# [EXTRACTED ENTRIES]
──────────────────────────────
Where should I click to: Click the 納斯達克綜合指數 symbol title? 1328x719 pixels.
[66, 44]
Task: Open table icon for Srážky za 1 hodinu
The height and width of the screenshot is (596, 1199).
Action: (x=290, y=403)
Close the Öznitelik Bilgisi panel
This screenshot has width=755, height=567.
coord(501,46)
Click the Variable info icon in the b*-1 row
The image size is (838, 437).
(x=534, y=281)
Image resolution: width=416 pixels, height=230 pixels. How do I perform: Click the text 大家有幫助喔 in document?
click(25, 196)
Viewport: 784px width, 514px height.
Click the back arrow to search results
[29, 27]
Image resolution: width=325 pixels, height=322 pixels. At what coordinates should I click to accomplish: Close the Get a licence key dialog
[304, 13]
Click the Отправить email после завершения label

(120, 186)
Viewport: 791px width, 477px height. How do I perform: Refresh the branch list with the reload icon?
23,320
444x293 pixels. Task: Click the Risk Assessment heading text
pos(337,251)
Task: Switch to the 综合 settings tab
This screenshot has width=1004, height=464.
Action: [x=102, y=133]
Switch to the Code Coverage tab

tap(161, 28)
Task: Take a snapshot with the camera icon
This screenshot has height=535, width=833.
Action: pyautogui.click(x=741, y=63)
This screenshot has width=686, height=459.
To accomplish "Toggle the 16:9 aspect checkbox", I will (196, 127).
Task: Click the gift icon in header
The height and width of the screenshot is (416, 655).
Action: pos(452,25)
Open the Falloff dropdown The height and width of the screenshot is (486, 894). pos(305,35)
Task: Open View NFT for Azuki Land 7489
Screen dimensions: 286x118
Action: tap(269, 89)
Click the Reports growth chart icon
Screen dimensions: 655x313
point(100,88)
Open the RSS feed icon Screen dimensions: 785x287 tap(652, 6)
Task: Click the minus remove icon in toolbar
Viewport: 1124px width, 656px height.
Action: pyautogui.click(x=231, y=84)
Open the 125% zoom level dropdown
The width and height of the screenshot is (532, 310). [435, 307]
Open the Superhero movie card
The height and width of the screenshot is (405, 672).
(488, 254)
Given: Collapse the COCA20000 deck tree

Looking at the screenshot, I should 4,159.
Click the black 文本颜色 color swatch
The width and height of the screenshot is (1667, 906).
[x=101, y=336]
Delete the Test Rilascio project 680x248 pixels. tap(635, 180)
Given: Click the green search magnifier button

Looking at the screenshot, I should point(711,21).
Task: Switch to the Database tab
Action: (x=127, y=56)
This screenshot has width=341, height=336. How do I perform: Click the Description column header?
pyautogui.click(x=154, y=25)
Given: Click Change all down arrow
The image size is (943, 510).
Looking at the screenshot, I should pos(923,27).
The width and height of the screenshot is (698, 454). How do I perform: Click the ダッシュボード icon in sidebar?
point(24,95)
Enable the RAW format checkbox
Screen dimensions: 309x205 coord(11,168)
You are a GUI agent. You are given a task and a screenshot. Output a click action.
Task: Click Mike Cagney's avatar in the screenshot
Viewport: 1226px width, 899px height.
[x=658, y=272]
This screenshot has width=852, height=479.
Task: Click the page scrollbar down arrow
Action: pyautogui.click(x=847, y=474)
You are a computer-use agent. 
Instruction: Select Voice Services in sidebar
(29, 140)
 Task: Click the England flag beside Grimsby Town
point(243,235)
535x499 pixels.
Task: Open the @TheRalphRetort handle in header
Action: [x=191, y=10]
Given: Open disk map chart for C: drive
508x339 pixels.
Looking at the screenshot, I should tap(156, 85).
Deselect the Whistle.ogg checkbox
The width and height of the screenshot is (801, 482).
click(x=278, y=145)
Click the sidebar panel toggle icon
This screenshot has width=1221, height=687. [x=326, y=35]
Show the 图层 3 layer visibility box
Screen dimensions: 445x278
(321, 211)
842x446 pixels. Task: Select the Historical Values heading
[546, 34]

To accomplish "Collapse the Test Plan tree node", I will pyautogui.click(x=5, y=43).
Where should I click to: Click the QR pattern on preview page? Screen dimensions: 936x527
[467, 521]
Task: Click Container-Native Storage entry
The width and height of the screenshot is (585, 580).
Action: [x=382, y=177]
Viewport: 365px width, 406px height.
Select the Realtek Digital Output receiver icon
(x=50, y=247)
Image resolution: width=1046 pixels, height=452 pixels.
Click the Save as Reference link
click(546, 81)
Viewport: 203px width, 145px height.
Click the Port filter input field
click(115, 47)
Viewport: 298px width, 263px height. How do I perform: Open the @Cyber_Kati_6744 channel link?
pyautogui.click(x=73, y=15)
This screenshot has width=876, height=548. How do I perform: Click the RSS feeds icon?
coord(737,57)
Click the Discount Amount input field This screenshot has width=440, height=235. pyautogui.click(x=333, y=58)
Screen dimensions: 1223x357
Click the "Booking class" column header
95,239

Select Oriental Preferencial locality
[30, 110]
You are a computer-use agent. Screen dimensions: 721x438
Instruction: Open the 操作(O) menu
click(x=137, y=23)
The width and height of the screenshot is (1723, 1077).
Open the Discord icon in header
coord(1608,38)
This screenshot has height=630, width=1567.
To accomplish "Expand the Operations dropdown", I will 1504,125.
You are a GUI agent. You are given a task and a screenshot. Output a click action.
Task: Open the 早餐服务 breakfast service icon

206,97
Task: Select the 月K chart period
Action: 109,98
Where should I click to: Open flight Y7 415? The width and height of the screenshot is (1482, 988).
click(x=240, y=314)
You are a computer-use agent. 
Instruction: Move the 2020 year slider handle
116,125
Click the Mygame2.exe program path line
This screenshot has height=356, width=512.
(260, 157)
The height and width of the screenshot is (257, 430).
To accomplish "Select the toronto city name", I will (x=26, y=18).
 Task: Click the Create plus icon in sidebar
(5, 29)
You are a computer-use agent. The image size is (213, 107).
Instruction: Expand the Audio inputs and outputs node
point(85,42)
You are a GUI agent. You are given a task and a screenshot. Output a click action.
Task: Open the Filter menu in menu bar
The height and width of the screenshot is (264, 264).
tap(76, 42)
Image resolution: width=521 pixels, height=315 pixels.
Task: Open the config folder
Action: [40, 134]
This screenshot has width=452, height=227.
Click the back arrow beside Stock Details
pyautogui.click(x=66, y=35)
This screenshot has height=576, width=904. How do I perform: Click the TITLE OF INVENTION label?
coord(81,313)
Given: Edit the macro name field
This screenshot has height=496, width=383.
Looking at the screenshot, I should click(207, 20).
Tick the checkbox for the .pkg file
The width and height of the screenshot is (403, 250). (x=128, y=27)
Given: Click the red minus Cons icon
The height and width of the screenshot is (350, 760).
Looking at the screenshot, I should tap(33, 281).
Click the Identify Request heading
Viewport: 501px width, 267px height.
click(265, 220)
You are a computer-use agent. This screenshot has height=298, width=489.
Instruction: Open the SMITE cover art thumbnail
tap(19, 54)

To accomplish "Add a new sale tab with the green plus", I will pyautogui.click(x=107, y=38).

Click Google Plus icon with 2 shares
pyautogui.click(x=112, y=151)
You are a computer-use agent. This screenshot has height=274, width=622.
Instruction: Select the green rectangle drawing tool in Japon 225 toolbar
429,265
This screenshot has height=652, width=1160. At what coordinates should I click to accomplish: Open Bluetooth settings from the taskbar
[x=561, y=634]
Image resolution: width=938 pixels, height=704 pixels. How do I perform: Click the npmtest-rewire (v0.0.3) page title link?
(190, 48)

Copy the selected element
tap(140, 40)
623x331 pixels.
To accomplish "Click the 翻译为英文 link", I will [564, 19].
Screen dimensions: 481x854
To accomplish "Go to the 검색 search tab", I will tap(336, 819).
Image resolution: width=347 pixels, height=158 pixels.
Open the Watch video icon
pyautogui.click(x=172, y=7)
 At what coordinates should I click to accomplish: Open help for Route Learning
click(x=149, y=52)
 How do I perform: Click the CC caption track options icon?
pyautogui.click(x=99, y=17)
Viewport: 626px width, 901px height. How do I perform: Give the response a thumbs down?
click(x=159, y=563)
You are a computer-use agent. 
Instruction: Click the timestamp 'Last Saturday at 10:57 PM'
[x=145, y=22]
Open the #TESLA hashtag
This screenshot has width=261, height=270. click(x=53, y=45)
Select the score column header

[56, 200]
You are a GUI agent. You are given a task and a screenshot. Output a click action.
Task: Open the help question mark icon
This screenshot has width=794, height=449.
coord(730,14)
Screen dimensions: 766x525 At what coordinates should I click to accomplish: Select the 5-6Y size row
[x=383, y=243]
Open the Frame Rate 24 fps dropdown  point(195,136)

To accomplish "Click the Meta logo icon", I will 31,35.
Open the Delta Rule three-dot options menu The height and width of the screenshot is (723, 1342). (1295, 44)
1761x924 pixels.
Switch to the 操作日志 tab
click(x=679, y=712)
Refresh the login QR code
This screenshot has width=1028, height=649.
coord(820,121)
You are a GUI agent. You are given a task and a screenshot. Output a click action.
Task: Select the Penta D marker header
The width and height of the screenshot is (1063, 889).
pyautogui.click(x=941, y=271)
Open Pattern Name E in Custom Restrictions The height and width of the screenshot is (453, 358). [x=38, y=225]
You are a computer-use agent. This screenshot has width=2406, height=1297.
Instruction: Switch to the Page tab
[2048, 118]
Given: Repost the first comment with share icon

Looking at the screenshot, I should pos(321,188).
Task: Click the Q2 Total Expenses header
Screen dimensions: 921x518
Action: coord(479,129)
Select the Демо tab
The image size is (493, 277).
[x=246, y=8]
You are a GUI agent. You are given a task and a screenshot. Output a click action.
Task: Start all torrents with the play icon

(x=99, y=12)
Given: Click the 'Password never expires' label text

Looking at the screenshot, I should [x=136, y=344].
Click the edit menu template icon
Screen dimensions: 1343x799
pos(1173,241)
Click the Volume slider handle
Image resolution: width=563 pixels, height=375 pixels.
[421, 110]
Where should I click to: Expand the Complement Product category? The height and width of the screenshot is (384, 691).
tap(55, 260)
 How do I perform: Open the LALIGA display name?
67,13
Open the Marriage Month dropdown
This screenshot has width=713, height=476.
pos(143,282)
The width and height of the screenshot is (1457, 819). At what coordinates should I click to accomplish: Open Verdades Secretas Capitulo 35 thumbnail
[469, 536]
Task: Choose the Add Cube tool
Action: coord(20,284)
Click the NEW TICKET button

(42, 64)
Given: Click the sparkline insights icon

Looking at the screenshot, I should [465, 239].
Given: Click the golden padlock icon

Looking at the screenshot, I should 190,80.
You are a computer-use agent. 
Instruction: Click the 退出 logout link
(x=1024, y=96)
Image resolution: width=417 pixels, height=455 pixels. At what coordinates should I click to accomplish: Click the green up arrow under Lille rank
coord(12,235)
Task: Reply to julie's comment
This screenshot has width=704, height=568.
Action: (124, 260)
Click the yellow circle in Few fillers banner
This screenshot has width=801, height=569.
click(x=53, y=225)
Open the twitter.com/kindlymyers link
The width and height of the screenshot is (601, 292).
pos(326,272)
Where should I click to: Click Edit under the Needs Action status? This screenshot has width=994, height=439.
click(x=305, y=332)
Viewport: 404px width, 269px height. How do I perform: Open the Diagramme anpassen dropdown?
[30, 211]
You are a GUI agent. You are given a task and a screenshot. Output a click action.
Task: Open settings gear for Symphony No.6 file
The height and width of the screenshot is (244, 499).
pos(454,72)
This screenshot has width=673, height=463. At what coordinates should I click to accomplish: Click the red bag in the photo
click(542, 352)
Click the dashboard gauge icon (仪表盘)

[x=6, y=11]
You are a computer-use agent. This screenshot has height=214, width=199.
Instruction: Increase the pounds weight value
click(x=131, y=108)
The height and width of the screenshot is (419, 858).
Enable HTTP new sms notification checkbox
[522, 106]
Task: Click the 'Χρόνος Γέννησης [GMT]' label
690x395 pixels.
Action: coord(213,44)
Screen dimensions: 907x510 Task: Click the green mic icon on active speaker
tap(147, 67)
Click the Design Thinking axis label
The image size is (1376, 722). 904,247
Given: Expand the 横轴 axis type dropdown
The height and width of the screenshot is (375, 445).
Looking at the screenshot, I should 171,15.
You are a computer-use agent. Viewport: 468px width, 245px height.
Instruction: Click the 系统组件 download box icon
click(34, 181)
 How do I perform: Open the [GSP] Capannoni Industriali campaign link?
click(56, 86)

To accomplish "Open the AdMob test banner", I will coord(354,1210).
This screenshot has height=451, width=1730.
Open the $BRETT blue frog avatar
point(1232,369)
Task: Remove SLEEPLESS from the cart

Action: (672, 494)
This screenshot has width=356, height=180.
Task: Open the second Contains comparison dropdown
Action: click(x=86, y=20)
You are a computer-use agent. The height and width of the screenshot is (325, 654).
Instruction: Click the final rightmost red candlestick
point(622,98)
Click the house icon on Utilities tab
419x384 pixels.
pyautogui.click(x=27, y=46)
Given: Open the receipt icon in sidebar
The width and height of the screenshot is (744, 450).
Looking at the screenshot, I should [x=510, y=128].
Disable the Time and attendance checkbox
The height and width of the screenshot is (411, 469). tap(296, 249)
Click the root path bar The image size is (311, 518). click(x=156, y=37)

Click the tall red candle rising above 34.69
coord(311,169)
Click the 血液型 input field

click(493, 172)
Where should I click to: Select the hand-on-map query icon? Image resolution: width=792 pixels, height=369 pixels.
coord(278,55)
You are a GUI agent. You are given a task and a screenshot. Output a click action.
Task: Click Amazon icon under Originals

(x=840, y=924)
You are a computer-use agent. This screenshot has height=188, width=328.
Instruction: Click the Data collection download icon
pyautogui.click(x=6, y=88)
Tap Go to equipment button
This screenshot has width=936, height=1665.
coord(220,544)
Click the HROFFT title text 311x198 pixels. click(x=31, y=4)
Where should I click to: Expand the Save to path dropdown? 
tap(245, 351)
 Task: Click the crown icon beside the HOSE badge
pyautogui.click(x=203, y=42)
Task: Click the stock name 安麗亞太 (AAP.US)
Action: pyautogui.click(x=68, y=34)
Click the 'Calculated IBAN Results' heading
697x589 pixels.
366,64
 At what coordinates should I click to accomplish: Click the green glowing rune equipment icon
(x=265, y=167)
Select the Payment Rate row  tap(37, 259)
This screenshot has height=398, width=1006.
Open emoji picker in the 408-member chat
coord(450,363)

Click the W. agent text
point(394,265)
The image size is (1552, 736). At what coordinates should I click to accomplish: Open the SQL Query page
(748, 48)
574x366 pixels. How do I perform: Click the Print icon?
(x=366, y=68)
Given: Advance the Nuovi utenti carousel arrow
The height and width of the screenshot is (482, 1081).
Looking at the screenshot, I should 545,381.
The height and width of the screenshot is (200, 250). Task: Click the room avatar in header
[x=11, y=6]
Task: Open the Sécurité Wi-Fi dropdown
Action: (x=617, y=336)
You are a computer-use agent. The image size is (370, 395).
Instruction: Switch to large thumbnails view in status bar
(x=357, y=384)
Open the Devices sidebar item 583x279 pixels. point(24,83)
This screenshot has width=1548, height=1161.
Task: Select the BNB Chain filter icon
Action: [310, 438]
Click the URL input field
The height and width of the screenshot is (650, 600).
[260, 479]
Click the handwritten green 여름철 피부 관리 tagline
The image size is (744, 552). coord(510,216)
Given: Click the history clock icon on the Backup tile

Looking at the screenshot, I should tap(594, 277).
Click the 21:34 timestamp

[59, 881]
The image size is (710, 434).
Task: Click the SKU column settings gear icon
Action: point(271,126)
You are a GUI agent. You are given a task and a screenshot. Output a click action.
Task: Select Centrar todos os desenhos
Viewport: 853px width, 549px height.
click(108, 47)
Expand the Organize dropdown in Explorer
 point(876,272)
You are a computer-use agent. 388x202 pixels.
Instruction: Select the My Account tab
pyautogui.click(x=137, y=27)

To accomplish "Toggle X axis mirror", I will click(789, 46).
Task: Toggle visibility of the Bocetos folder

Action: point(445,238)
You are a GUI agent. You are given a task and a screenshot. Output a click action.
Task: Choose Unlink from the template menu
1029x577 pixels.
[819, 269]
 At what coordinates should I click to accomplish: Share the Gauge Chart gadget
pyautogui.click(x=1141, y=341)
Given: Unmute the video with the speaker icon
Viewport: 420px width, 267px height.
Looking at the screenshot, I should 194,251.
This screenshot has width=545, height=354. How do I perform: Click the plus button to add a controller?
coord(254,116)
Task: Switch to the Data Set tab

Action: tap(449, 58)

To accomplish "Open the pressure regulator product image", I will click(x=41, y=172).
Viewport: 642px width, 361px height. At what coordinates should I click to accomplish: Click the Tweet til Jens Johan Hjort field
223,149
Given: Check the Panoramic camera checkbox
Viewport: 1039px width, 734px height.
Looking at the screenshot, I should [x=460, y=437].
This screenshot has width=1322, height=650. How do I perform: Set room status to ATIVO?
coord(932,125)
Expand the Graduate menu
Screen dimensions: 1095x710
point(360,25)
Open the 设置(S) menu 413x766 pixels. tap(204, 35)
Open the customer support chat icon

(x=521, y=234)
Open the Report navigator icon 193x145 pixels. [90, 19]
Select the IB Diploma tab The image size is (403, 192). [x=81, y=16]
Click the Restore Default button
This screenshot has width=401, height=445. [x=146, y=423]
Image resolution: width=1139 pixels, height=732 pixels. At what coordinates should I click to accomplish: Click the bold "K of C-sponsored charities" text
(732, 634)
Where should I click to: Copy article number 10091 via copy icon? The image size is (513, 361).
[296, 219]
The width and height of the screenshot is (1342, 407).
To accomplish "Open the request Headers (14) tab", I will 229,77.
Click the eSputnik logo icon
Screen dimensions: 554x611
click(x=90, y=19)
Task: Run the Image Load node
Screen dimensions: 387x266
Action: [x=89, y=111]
──────────────────────────────
Reproduce each line of the data containing the word "banner".

# [ANSWER]
Click the yellow circle in Few fillers banner
To accomplish "Open the AdMob test banner", I will coord(354,1210).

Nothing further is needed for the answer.